Doctor of Philosophy (PhD)
The ability to explore and predict metastable structures of hybrid self-assemblies is of central importance for the next generation of advanced materials with novel properties. As compared to their thermodynamically stable forms, the kinetically stabilized materials show improved functionality potentially over their stable counterparts. The self-assembly processes usually originate from weak intermolecular interactions, involving a dynamic competition between attractive and repulsive interactions. These weak forces, including van der Waals (vdW), electrostatic interaction and the hydrogen bonding (H-bonding), can be tuned by external stimuli, e.g., confinement, temperature and ionization, and consequently driving hybrid materials into different configurations. It is challenging to determine the mechanisms and design rules for guiding a system into particular metastable states. Therefore, as a starting point, the focus of this dissertation is to understand how these interactions vary as a function of external parameters to determine why a particular equilibrium structure emerges. This information can not only be used to understand the mechanisms responsible for a system choosing a particular configuration, but also as a reference for future studies of metastable configurations with the long-term goal of developing rules for experimentalists to use in synthesizing hybrid materials into metastable states. In this dissertation, we studied the assembly processes of both ionic and non-ionic amphiphiles with silica that exhibit all three molecular interactions. By judiciously choosing three particular systems, the complex coupled nature of these interactions can be separated, allowing for each interaction to be isolated and systematically studied. For globular/silica hybrid system, the orientation of adsorbed protein depends on electrostatic interactions that can be tuned via ionization of silica; the morphologies of silica-adsorbed fatty acids are related to the competition between electrostatic and vdW interaction as a function of fatty acids’ ionized degree; the phase behavior of ethoxylated surfactants in silica pores can be programmed by tuning the H-bonding as a function of temperature and confinement. For the first time, the atomic interactions at the amphiphile/silica interfaces are studied systematically to set up a basis for choosing the appropriate assembly environments to modulate the structures of a wide range of amphiphiles for wet bench research.

Provided material »
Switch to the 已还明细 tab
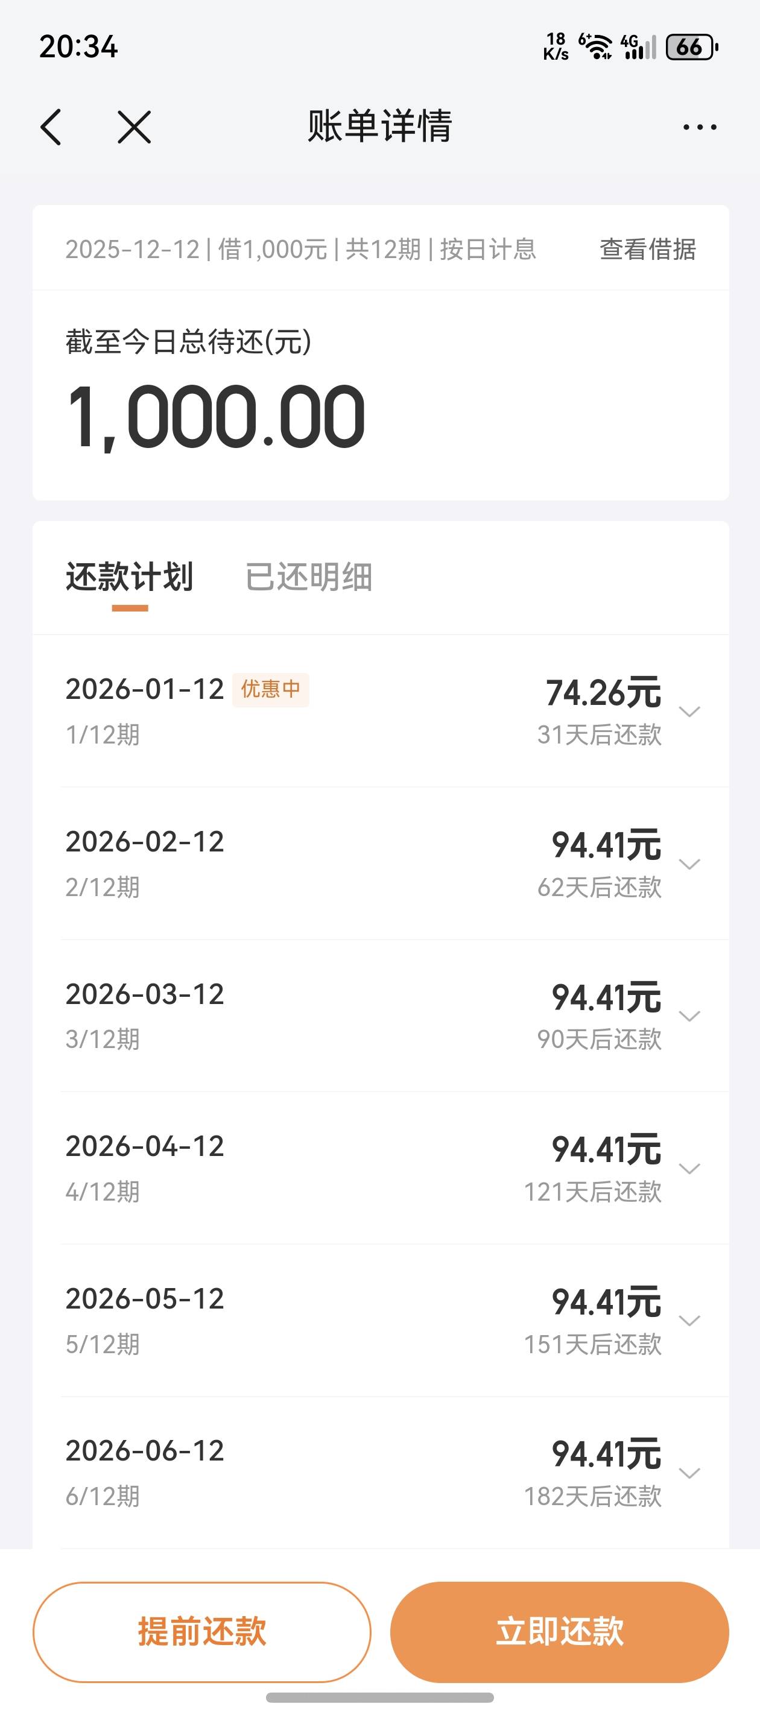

Activity »
Condense the paragraph of the dissertation abstract that begins "The ability to explore and predict metastable structures" into a short bulleted list that keeps its main facts. The listing is not used in this exercise.

Answer space »
- Exploring and predicting metastable structures of hybrid self-assemblies is central to next-generation advanced materials, and kinetically stabilized materials may function better than their thermodynamically stable forms.
- Self-assembly arises from weak intermolecular forces (van der Waals, electrostatic, hydrogen bonding) that can be tuned by confinement, temperature and ionization.
- Because design rules for reaching particular metastable states are hard to determine, the dissertation first examines how these interactions change with external parameters to explain why a given equilibrium structure forms. The long-term aim is rules that experimentalists can use to synthesize metastable hybrid materials.
- Three amphiphile/silica systems were chosen to isolate each interaction:
  - Protein on silica: orientation depends on electrostatic interactions tuned by ionizing the silica.
  - Fatty acids on silica: morphology reflects the competition between electrostatic and van der Waals forces as the fatty acids' degree of ionization changes.
  - Ethoxylated surfactants in silica pores: phase behavior is controlled by tuning hydrogen bonding through temperature and confinement.
- This is the first systematic study of atomic interactions at amphiphile/silica interfaces, and it provides a basis for choosing assembly environments to modulate amphiphile structures in wet bench research.